NATURAL DEATH OF THE PACIFIC SALMON
(An excerpt from the journal of David Salmond Mitchell, 1925).
“Killing sockeye for food on the spawning beds is not a bit worse than killing them in the Strait of Juan de Fuca. Some people who believe it is right to kill them in the Straits, are shocked at such an “outrageous crime” as to kill them in the spawning beds.”
“The atmosphere was heavy with the stench, through which flew gulls that had followed up the river over 300 miles from the Fraser’s mouth, to feast upon the dead salmons’ eyes. After big runs the mouths of streams were hardly approachable for the stench; for miles beyond the deep bars of dead salmon, the shores were strewn.

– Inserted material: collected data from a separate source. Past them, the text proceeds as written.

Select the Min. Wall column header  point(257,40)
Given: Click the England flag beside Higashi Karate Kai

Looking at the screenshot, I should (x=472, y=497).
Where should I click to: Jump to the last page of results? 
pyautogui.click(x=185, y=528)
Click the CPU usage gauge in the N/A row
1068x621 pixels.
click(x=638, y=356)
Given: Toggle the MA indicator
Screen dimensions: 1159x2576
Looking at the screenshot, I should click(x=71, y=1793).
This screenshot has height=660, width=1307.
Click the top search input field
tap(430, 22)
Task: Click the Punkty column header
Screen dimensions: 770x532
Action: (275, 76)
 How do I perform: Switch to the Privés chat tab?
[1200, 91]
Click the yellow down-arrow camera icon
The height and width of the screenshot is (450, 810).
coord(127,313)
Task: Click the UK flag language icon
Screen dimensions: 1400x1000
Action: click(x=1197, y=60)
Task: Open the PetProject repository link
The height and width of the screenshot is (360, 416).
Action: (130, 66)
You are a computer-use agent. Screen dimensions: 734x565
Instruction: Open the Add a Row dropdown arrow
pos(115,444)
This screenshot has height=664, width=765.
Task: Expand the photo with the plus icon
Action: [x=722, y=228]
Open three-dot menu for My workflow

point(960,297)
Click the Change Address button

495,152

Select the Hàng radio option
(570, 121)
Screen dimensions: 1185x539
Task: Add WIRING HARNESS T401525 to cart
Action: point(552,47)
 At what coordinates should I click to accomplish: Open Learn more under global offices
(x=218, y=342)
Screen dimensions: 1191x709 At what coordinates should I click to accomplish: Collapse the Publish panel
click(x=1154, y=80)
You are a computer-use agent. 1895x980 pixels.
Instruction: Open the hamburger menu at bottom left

On the 14th of December, 1905, we steamed through the awful stench into the wide bay at the mouth of the Lower Adams River . With mouths tightly closed we communicated only by signals. The shore was banked with a wide deep double bar of putrid salmon, extending around the bay until it faded out of view in the distance.
The parallel furrows in this bar of dead spent salmon, marked the interval between the two separate storms, that had piled on the beach these spawned out fish, swept by the current out of one of the three mouths of the Lower Adams River, while the level of the lake was gradually falling. The difference between the lake’s high water in June, and low water in mid-winter, being from 11 to 14 feet.
We dropped a stern anchor, and crossing the slippery, putrid mound of rotting fish, in hip rubberboots, passed a bowline to a big cottonwood tree ashore.
The Indians had all cleared out from the reserve. The water in the connecting channel between Great and Little Shuswap lakes was not fit to use; boiling only aroused the flavour. We kept our fire on, in case of sudden storm, and filled our boiler there.
On leaving we found our anchor rope slippery with slime like a the jelly.
Our journey back with a tow was fifty-two miles, interrupted half way by sheltering in a bay over night. On the following day we could smell the Eagle River when passing five miles away with the wind right.
During this journey since leaving Adams River we had filled the boiler many times, but on our arrival at Kualt, people who came aboard, got right off again, owing to the stench of dead fish coming with the steam from our pipes.
We could not detect it ourselves then, and our engineer told them:
“At Adams River the stench is so strong, that you can lean against it.”